Budget Series: Health Sector




The NHPS which will be providing coverage for secondary and tertiary care hospitalization will have approximately 50 crore beneficiaries. TB patients will be provided support at the rate of Rs.500/month for the duration of their treatment.
It is an insult to the people’s intelligence to announce a grand scheme without forethought or preparation or money in the last year of the term of the government.

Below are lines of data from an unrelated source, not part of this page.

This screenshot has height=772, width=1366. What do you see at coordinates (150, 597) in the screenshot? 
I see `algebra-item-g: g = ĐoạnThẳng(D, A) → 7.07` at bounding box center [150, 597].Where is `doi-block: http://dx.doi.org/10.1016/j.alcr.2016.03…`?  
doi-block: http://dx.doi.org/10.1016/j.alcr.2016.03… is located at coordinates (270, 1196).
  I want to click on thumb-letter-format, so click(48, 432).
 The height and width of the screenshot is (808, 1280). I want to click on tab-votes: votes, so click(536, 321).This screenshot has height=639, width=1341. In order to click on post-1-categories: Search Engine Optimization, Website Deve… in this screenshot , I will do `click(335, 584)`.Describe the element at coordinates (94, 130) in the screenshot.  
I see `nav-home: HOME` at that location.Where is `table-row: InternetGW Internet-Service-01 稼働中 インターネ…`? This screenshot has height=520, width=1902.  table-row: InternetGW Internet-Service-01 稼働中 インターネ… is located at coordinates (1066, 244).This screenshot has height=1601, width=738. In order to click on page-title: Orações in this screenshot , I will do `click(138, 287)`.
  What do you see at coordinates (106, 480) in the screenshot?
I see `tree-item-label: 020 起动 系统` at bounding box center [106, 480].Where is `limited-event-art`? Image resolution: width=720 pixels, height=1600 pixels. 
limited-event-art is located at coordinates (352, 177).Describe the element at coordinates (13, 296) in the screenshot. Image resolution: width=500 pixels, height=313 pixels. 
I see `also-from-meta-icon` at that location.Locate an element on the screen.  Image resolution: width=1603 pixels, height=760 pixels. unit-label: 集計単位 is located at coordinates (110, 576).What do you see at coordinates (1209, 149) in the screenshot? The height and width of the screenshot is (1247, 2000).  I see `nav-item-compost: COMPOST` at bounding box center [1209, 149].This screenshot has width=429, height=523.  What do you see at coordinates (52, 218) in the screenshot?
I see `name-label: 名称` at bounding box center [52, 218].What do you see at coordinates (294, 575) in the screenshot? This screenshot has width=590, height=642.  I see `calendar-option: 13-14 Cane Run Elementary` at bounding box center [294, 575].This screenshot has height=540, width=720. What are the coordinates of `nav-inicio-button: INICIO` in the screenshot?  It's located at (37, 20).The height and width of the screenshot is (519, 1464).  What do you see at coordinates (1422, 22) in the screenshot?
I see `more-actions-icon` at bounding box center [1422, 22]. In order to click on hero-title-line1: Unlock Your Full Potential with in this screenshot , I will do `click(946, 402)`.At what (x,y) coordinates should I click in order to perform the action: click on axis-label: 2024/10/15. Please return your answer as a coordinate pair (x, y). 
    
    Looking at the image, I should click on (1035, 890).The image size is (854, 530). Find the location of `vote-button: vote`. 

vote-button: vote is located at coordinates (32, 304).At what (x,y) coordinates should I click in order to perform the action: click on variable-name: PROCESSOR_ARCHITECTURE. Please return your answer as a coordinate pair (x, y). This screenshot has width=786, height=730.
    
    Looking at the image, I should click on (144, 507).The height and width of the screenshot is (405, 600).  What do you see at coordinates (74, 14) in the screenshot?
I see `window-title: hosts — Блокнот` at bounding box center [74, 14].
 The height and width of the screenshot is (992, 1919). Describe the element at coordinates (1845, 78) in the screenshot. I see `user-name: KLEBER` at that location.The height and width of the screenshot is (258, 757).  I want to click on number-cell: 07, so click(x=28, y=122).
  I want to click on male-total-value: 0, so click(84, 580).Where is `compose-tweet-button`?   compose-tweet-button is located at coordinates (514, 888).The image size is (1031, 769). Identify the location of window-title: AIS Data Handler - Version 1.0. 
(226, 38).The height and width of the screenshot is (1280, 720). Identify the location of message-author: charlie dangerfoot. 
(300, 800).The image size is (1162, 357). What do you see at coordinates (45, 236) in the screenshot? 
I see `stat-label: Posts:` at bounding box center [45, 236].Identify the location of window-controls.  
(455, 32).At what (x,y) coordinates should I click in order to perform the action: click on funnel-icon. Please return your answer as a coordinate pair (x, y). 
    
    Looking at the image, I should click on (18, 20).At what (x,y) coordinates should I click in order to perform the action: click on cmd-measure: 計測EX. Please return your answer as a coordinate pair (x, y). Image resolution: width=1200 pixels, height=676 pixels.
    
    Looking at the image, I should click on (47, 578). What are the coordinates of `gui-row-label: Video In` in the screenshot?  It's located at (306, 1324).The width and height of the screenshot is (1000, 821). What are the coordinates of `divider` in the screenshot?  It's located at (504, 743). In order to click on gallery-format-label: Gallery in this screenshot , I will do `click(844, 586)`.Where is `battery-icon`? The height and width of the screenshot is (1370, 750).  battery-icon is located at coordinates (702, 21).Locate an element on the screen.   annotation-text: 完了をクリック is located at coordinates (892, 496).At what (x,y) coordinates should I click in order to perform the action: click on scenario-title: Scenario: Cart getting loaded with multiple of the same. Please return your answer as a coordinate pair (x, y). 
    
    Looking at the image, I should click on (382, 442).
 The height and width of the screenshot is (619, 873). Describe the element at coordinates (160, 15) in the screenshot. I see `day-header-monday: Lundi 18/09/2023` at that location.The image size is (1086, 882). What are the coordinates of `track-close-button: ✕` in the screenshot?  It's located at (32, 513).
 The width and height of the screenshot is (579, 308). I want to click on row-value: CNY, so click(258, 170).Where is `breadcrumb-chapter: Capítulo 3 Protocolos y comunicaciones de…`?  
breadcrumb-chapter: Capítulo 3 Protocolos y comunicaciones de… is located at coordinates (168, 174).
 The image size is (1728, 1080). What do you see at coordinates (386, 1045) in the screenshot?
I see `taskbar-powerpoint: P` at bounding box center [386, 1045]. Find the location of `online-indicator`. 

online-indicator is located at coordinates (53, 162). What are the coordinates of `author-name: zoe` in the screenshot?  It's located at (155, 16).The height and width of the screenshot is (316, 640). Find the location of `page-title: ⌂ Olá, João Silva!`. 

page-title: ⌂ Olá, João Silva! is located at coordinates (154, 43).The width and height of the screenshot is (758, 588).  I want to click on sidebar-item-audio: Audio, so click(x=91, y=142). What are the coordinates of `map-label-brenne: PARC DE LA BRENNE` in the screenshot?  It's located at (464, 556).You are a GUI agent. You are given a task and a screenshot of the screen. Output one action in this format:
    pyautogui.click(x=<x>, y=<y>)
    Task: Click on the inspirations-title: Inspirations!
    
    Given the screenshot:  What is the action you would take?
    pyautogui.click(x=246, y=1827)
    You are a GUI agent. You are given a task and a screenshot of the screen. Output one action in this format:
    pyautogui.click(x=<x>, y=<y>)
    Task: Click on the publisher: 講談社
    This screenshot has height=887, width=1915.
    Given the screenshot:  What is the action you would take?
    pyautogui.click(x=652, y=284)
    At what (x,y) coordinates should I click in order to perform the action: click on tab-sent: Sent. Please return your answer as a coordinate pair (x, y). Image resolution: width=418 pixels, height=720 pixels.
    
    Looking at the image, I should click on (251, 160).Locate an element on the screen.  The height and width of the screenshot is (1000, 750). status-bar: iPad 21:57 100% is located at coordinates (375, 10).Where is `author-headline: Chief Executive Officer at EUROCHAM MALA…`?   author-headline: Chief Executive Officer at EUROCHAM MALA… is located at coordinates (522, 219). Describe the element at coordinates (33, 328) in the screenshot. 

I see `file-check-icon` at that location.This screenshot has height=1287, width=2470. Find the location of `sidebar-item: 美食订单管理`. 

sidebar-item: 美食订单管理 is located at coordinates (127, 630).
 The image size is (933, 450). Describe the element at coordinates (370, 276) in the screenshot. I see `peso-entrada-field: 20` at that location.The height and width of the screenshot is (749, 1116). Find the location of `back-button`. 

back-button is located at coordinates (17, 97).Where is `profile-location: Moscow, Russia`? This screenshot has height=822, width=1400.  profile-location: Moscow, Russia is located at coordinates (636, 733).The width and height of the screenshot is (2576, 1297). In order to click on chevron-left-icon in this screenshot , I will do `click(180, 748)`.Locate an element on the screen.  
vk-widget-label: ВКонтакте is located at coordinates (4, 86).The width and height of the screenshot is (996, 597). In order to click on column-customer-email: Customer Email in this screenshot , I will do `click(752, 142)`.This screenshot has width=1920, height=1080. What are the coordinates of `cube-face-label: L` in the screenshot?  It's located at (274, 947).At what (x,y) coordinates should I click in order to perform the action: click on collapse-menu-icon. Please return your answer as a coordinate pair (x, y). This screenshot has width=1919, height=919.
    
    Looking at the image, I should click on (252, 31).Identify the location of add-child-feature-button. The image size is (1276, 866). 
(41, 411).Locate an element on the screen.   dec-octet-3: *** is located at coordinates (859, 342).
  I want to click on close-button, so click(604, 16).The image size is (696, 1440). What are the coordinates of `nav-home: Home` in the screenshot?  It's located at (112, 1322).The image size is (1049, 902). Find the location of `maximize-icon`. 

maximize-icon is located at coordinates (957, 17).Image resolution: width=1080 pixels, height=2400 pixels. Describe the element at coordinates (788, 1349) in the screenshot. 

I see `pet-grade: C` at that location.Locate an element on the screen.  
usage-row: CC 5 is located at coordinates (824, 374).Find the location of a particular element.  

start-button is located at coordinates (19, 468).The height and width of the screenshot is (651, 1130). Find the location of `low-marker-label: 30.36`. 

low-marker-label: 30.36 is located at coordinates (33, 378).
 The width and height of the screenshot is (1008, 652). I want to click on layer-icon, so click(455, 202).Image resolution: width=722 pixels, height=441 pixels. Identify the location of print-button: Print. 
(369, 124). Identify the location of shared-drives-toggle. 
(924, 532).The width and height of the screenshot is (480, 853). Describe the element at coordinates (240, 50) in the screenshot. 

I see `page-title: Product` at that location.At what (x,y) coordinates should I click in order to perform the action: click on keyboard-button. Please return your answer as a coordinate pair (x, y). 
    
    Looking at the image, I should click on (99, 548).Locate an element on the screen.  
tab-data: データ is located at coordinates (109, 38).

We don’t necessarily need more allocations rather we need to use the allocations we have more effectively by prioritising improvement of basic health facilities such as infrastructure of hospitals, adequate number of qualified doctors and nurses and, availability of generic medicines.

India has one doctor for 1,681 persons (2016 data) and one government doctor for 11,528 persons, against the World Health Organization’s norm of one doctor for 1,000 persons. We produce only 55,000 graduate doctors and 25,000 post-graduate doctors every year. Each doctor carries the burden of at least two doctors.
Our healthcare system is broadly divided into three categories: public/government hospitals, private for-profit hospitals and private not-for-profit hospitals. Because of lackadaisical administration, public hospitals (with notable exceptions like AIIMS-New Delhi, JIPMER-Puducherry and a few others) are seen as inefficient, turning away patients and refusing to take normal risks while treating a patient while many taluk and district-level hospitals have become just referral hospitals.